Перезванивать, чтобы выяснять, что случилось, было бессмысленно: тетка зациклилась на слове «такое». Надо ехать. И на подозрительный и вопросительный одновременно взгляд Али ответил:
– Очевидно, что-то серьезное дома произошло… – Он задумался, огорченно уставившись на девушку и понимая, что скорого «счастья» у нее опять не получится, рухнула ее надежда и в этот раз. А может, так оно и к лучшему? – Это соседка звонит, Ирка, наверное, попросила ее, как обычно, следить за нашей квартирой. Не понимаю… Ну, может, посидишь еще немного, а я смотаюсь и посмотрю, в чем дело? И перезвоню попозже… А тебя очень прошу проследить, чтоб «ребятки» обязательно передали сюда фотографии Краева. И вообще, что у них еще появилось на него. И пусть не отключаются в связи с возможными новыми заданиями… Нет, не понимаю, что там могло случиться? Я ведь точно закрыл дверь на два замка… И оба – с секретом. Не понимаю…
А мог бы понять, ибо его вдруг словно обожгла мысль о том, о чем он старался меньше всего думать. Вероятно, чувства его слишком уж явственно отразились на лице, потому что Алевтина спросила с тревогой:
– Сашенька, а это не может быть оттуда?.. – она качнула головой в сторону и показала пальцем. Турецкий понял, о чем она подумала, и даже восхитился:
– Молодец, Алька, у меня только что мелькнула такая мысль. Но если это произошло не у меня одного, значит, тут, в самом деле, что-то есть. И мы очень вовремя сообразили и подсуетились с прибалтийским побережьем… А ты-то как догадалась?

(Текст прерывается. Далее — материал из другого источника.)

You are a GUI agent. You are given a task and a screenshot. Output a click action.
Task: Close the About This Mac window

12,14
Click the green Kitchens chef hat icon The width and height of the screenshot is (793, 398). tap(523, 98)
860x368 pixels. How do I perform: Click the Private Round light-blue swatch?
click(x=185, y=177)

– Это потому что я все время о тебе думаю. И о твоем деле, – бесхитростно ответила она.
В который уже раз за последнее время в голове у Турецкого метнулась, порядком уже осточертевшая ему своей навязчивостью, фраза: «Ну, не можешь ты сделать всех своих женщин, которых любишь, с которыми спишь, или которые тебе просто нравятся, – счастливыми! Даже и не пытайся!» Но врожденное упрямство немедленно возразило: «От хорошей попытки еще никому плохо не стало!» И это была его правда.